Parit Jawa is a mukim in Muar District, Johor, Malaysia.

Populated by Malay (mostly Jawa) ethnic 80%, Chinese 14% and Indian 6%. Situated at the curved of Malacca Straits with a famous Pantai Leka which is a centre of fresh aquatic sources with a very reasonable prices. Main connecting road of Jalan Jabbar, in conjunction with Jalan Mahmood, Jalan Temenggong Ahmad and Jalan Omar. 

Best and most popular cuisine Asam Pedas located near to the beach where's fishing boats are located.

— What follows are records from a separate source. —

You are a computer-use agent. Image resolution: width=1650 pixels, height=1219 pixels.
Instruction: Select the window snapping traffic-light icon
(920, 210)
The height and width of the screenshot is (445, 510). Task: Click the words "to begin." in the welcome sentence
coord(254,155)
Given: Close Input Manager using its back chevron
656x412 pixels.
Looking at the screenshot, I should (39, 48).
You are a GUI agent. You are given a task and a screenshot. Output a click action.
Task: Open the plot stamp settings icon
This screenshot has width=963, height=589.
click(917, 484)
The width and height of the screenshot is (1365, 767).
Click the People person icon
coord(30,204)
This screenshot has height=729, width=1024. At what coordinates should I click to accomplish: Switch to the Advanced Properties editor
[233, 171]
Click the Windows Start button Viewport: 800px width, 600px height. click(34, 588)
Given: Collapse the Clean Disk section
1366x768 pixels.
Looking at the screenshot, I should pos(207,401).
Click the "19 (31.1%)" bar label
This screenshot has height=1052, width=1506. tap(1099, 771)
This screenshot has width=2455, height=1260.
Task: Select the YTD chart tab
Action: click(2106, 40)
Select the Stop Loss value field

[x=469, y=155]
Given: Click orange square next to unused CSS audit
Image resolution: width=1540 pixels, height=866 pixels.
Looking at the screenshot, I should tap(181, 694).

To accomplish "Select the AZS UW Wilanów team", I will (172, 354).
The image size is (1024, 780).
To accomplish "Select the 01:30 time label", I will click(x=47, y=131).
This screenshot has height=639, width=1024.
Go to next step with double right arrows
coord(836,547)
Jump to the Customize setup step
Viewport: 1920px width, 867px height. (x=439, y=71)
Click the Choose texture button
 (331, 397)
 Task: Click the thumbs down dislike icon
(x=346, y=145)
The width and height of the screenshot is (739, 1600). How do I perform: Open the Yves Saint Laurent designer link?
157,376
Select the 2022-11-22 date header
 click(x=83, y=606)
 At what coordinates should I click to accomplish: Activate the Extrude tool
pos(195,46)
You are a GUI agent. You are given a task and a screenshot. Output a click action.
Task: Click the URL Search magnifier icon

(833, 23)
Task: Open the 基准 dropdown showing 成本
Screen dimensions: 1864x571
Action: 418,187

Heavy breakfast Muar style includes Nasi Lemak, Lontong, variety of Satay's, Me Rebus etc can be found everywhere nearby the small and cozy Parit Jawa. 

People's from surrounded district even from other states would come to get a fresh fishes at the main fish market called as 'Pasar Parit Jawa'. Selling fresh all kinds of fish, crabs, shrimps etc plus fresh vegetables at a very sensible price. 

Rules by Government of Johor, peoples living in harmony together multi-races. 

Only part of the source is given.